Penasaran dengan kisah selanjutnya? Sini kepoin terus!
Sekilas tentang Film Audrey’s Children
Secara garis besar, film ini menceritakan kedatangan Dr. Evans di CHOP dengan segudang prestasi yang dia bawa.
Dr. Evans penerima beasiswa Fulbright dan pernah bekerja dengan pelopor kemoterapi, Sidney Farber. Dengan modal ilmu dan tekad, dia membawa teori baru, yakni: Menggabungkan dua jenis kemoterapi yang berbeda.
Tentu, jalan yang dia tempuh nggak mulus. Dia harus berhadapan dengan birokrasi, keterbatasan dana, etika medis, bahkan sesekali harus melanggar aturan demi menyelamatkan nyawa.
Percayalah, masih banyak momen emosional yang lebih baik Sobat Yoursay tonton sendiri. Kalau penasaran detail kesan-kesannya, sini merapat dan kepoin bareng!
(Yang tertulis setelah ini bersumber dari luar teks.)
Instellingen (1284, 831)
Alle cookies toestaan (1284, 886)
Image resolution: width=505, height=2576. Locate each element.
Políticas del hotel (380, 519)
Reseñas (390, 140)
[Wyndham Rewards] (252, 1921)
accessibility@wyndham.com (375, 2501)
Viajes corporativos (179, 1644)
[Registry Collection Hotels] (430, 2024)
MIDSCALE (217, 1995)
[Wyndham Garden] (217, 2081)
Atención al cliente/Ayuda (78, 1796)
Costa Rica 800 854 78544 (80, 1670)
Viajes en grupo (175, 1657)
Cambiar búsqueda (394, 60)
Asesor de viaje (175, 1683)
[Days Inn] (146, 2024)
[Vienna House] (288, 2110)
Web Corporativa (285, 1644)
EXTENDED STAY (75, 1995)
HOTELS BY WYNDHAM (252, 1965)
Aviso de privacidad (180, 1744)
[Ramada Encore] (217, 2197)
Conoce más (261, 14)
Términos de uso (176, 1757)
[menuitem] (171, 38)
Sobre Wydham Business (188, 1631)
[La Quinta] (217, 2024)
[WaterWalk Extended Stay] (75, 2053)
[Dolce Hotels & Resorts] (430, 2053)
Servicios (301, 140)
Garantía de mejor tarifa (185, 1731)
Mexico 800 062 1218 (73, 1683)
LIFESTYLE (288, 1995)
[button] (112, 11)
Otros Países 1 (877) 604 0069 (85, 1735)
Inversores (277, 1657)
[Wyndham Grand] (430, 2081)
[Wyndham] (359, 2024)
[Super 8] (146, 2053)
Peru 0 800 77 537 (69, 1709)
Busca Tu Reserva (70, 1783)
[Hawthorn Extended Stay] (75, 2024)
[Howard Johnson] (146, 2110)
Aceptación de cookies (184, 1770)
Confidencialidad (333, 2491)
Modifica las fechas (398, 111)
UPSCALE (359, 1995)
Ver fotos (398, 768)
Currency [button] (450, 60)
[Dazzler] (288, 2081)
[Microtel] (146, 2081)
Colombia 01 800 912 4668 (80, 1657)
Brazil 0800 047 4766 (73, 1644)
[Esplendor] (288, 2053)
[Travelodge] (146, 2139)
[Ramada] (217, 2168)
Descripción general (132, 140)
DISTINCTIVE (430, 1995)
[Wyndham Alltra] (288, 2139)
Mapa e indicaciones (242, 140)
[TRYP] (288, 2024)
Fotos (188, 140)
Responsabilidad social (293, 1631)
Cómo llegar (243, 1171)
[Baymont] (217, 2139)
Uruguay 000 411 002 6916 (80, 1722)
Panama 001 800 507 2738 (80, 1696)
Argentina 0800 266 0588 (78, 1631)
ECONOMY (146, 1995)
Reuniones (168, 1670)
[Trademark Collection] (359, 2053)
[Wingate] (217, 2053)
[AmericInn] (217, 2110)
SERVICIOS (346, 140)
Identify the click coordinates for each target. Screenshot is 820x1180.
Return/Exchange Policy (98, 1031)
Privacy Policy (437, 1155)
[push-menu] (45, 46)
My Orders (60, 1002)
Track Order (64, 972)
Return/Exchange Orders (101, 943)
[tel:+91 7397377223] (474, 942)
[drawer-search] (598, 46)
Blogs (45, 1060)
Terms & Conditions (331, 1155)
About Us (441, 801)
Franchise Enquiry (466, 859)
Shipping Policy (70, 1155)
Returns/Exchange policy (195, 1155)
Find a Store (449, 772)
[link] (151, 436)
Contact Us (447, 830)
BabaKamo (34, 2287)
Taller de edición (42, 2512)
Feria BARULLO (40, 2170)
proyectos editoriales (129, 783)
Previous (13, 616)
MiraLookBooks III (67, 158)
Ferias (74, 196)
Impresi Selepas Nonton Film Audrey’s Children
Kukira suguhan ceritanya bakal formal banget, eh ternyata, Film Audrey’s Children bukan film medis yang kaku. Film ini terasa hidup berkat interaksi hangat antara Natalie Dormer dan para aktor cilik yang jadi pasiennya.
Melalui penghayatan Natalie Dormer, karakter Dr. Evans yang dia perankan, tampil jadi sosok yang begitu kompleks: Tegas, meskipun ke pasien dewasa, tapi bisa selembut sutra saat berbicara dengan anak-anak yang tengah berjuang melawan sakitnya. Aktingnya kayak menyala di setiap adegan, dan aku bisa merasakan betapa Natalie Dormer benar-benar menyelami jiwa tokoh yang diperankannya.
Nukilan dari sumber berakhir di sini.